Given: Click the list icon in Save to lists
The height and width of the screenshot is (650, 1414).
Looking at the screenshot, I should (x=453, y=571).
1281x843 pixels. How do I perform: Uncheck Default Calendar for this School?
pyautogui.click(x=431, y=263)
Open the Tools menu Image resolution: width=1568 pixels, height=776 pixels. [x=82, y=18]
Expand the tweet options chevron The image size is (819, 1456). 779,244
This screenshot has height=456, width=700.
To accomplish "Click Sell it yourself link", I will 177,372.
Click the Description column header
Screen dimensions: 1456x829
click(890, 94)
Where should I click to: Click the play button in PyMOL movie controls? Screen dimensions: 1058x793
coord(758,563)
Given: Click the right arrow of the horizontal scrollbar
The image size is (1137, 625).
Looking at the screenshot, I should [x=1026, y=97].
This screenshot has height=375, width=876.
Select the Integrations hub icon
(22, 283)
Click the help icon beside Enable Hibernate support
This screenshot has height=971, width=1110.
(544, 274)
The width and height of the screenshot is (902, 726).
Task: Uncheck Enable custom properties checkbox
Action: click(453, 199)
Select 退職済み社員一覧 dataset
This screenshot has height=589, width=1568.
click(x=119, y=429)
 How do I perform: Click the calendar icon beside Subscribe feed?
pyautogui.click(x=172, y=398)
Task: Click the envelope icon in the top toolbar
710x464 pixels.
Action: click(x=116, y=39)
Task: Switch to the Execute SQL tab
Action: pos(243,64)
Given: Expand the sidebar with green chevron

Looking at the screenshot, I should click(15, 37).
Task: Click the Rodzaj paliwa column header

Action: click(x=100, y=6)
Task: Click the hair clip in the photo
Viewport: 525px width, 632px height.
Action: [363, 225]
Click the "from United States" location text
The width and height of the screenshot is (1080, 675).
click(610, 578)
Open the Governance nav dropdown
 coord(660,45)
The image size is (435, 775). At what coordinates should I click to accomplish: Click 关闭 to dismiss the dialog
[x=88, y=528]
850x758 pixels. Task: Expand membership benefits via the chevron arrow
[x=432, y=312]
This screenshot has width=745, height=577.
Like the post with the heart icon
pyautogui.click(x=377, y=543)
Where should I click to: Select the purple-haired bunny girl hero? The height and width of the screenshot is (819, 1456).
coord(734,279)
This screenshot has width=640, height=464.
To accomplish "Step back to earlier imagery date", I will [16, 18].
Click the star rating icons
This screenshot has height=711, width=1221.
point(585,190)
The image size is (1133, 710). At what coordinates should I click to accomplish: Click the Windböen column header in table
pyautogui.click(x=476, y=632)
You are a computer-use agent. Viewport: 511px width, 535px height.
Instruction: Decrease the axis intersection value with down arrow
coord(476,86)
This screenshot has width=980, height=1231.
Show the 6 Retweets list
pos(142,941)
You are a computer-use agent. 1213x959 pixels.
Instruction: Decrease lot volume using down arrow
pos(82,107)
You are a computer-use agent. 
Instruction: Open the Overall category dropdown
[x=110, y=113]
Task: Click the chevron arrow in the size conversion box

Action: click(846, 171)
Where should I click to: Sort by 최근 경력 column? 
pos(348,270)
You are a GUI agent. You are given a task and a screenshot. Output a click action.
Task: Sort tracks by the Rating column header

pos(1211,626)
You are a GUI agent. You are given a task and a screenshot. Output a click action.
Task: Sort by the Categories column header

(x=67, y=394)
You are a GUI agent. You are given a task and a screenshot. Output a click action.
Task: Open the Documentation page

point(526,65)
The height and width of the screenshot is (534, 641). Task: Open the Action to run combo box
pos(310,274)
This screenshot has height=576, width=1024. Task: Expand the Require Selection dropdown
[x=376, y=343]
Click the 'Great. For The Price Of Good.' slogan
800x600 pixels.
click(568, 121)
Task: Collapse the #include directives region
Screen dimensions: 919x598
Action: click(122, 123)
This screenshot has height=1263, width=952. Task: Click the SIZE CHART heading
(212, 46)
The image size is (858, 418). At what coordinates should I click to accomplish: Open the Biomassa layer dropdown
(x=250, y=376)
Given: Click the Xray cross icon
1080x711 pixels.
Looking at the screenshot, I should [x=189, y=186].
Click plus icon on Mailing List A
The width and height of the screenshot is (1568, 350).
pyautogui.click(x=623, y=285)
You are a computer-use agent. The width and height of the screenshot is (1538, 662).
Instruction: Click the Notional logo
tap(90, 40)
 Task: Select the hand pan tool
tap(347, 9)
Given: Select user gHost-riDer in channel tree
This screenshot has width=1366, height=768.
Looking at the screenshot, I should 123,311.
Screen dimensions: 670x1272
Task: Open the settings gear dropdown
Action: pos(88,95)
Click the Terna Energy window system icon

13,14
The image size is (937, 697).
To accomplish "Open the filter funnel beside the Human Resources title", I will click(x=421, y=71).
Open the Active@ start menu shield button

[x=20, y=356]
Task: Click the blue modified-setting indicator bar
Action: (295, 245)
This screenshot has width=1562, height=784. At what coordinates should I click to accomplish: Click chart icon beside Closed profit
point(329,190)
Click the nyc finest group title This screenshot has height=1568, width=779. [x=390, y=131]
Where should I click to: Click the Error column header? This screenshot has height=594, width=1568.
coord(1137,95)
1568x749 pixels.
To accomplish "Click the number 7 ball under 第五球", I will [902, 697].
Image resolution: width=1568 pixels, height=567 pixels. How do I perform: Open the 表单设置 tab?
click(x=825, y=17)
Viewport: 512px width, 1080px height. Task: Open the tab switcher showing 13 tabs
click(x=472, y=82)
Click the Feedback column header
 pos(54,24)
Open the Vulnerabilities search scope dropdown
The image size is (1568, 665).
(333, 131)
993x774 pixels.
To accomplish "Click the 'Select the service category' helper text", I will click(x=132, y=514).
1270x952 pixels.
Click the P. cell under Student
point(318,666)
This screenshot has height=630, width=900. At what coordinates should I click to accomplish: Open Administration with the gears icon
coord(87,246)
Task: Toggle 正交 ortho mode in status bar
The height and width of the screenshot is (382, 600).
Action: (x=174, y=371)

* * *

◆ What to work on: Check the material above line by line, and give only the number of lines holding the string "agent".

◆ Response area: 7